Vinda mencondongkan badannya ke arah Kila. Dia tertarik dengan cerita dari sahabatnya itu.
"Coba ceritain, Kil." Vinda mencoba meledek Dara, sebenarnya gadis itu bisa menebak seperti apa ekspresi Dara tadi. Vinda bisa membayangkan karena dia sudah sering menemui anak yang sedang dimarahi Pak Arto.
Dara semakin merengut.
"Udah deh, udah merah tuh mukanya. Bentar lagi nangis," kata Zia.
"Ih, enggak. Gue gak cengeng tau." Dara membela diri. Padahal aslinya dia memang sedikit cengeng.

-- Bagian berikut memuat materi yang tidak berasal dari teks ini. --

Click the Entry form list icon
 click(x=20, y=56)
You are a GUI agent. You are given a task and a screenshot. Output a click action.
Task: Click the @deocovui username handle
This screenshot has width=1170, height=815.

"Btw, gimana lo di klub drama?" tanya Zia mengganti topik pembicaraan.
"Katanya klub drama mau bikin pentas. Gue gak sabar liat, temen curut gue ekting," kata Vinda sedikit heboh.
Kila mengambil kentang goreng, mencolekannya ke sambal, kemudian memasukkan ke dalam mulut.
"Ah, Zii! Jangan bahas itu deh. Males gue."
"Gue tebak, si Nafta sih yang jadi pemeran utamanya." Vinda meminum yoghurt. "Dia kan, cantik, pinter, baik hati, famous lagi," lanjut Vinda. Dia melirik Kila sambil terkekeh.
Ungkapan jujur Vinda membuat Kila melotot. Padahal ucapan Vinda benar adanya. Ya, kecuali yang baik hati itu.
Kila memukul bahu Vinda pelan. "Heh! Orang kaya gitu dibilang baik? Di mana letak mata hati lo, Nda? Mending gue, udah baik, cantik, berbakat, agak pinter sih, dan yang paling penting berperi kemanusiaan!" katanya sambil mengibaskan rambut panjangnya.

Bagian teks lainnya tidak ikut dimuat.